At the end of the day, when someone asks “how many mojitos did we make”, not only will there be a metric, but a goal to measure against. Therefore, 80 mojitos is bad and 125 mojitos is great. So why does this matter to your business?

You should be applying the mojito theory to almost all of your business processes. When you set up a Facebook page, a Twitter account or a landing page, you and your marketing department or consultant (hint, hint) should decide up front what numbers you want to hit and why. This will help you sculpt your sales and marketing programs accordingly.

No one has a crystal ball. The numbers you set need to be adjusted according to factors like, well…reality. Everyone wants a million Facebook fans, but reality will settle in and teach you that for your particular industry, maybe the magic number is 1,000. Maybe less. A lot less. But maybe that is the magic number that drives sales.

And while we’re talking numbers, do yourself a favor and don’t artificially inflate your numbers by having all of your friends and family join your business page or mailing list. Artificial spikes will only obfuscate your analytics. And since I know you’re going to ignore me on this one, make a decision to make your goal formula (x + friends). So if your target number of fans/sign ups/etc. is 100 and you have 25 friends who have liked/registered/signed up, then your actual goal should be 125.

The marketing rule of diversification applies here as well. Establishing a Facebook fan count should be coupled with a newsletter subscriber goal and an ad impression goal, etc. And they all need to converge into the most important number; sales.
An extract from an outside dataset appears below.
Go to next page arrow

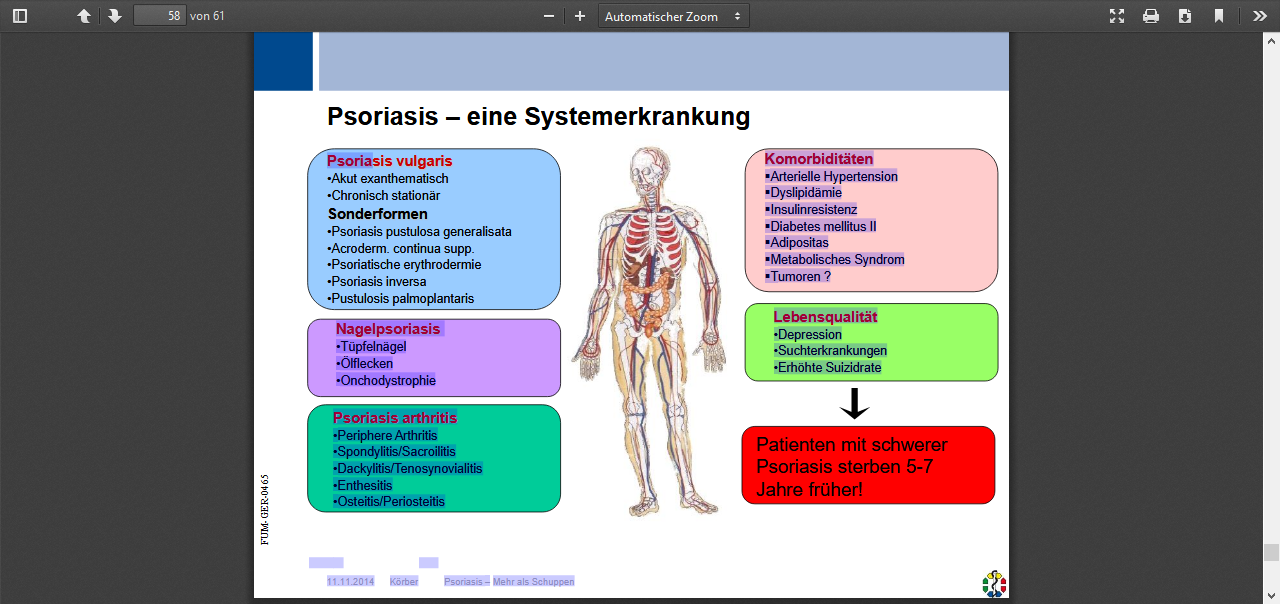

Victor’s knows that not everyone will like their (totally delicious) mojito, so they offer about a dozen different varieties. That makes hitting 100 mojitos a lot easier by broadening the audience.

If you set up all of your goals and hit them, great. Set new goals, recharge and move forward. If you don’t; don’t consider your program a failure, because it wasn’t. There is an incredible amount of intelligence to be gathered from failed programs. Use that information to fuel the next campaign.

Of course, if you are starting up a business, figuring out goal numbers can be a challenge, but that’s a topic for another article…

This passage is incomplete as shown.